Coltivare le piante partendo dai semi è solitamente un modo semplice ed economico per riempire il giardino, ma questo metodo non è sempre adatto a tutte le varietà. Alcune piante possono impiegare anni per raggiungere la maturità partendo dai semi, il che potrebbe non essere sufficiente se si desidera riempire rapidamente uno spazio vuoto. Altre piante, se coltivate dai semi, assumeranno un aspetto diverso dalla pianta madre, il che può portare a risultati indesiderati. Per assicurarti di avere il giardino che desideri e che hai pianificato, ti presentiamo le piante che, secondo gli esperti, non dovresti mai coltivare partendo dai semi.
Aglio
L’aglio (Allium sativum) è una pianta profumata e deliziosa che può tenere lontani i parassiti dal vostro giardino grazie al suo odore pungente. Ma gli esperti consigliano di evitare di coltivare l’aglio da seme, poiché avrà difficoltà a germogliare e a produrre un raccolto. “Cresce meglio dagli spicchi”, afferma Linda Langelo, specialista in orticoltura presso la Colorado State University.
Patate dolci
Coltivare le patate dolci (Ipomoea batatas) partendo dai semi in genere non porta a risultati affidabili. Invece, la maggior parte dei giardinieri le coltiva partendo dai germogli, che sono germogli radicati che crescono dalla patata dolce stessa, dice Damon Abdi della Hammond Research Station presso l’AgCenter della Louisiana State University. Rimuovete delicatamente i germogli torcendoli o tagliandoli e metteteli in un bicchiere d’acqua o nel terriccio.
Rose
Coltivare le rose dai semi può richiedere anni, quindi i giardinieri in genere evitano di farlo.
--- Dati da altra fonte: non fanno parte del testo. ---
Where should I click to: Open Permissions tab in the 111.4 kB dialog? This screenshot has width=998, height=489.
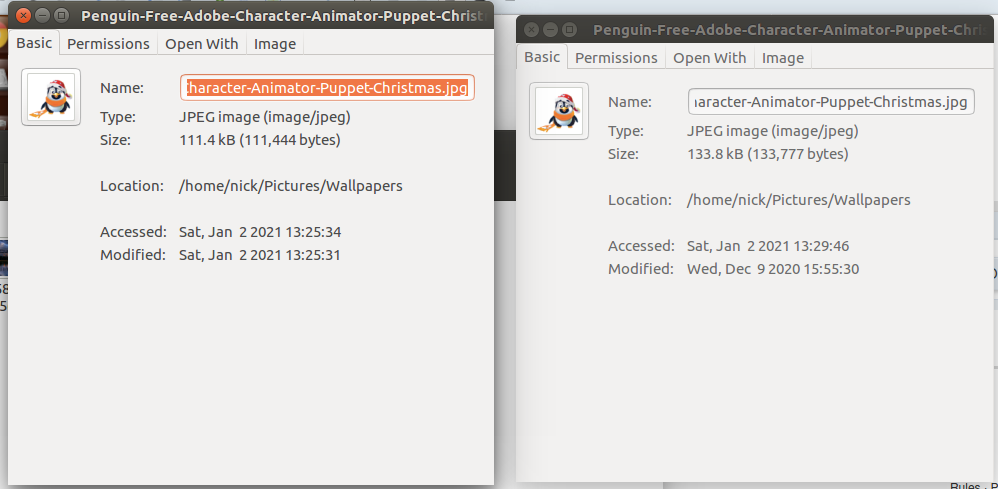[x=108, y=44]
Invece, prelevate delle talee dal cespuglio di rose che volete coltivare e fate radicare le talee nel terriccio. “È il modo più veloce e facile per propagare le rose”, dice Langelo, aggiungendo che dovreste scegliere una talea priva di insetti e malattie.
Patate
Le patate (Solanum tuberosum) crescono dai tuberi, spiega Langelo, quindi è più facile coltivarle dagli occhi o dai germogli che si formano sui tuberi. Tagliate alcuni pezzi dalla vostra patata, assicurandovi che ogni pezzo abbia almeno un occhio. Piantate i pezzi con gli occhi rivolti verso l’alto in un terreno ben drenante, interrando ogni pezzo a circa 15 cm di profondità.
Mirtilli
Coltivare mirtilli (Vaccinium spp.) dai semi non garantisce una pianta “fedele al tipo”, il che significa che potrebbe non avere le stesse caratteristiche della pianta madre, dice Langelo. Coltivare i mirtilli da talea è il modo più affidabile per trasmettere i tratti della pianta madre.
Peonie
Sebbene sia possibile coltivare le peonie (Paeonia) da seme, farlo non produrrà i risultati che state cercando. “Le peonie coltivate da seme non trasmetteranno le caratteristiche della pianta madre”, afferma Langelo. Inoltre, potrebbero volerci fino a sette anni prima che le peonie coltivate da seme siano abbastanza mature da fiorire.
Hosta
“Sono disponibili molte varietà che coprono ogni tipo di dimensione, colore del fogliame e forma generale”, dice Abdi. “Date le caratteristiche uniche delle numerose varietà, mantenere questi tratti distintivi è una considerazione fondamentale quando si propaga questa pianta.” Dividere le hosta è il modo migliore per assicurarsi di ottenere una pianta identica alla madre.
Cipolle
Sebbene le cipolle (Allium sepa) possano tecnicamente essere coltivate da seme, non è il metodo migliore né il più semplice. La maggior parte dei giardinieri sceglie invece di coltivare le cipolle da bulbo. È anche possibile acquistare i “set di cipolle”, ovvero piccoli bulbi di cipolla cresciuti dai semi della stagione precedente. Langelo afferma che i set di cipolle certificati sono molto meno soggetti alle malattie.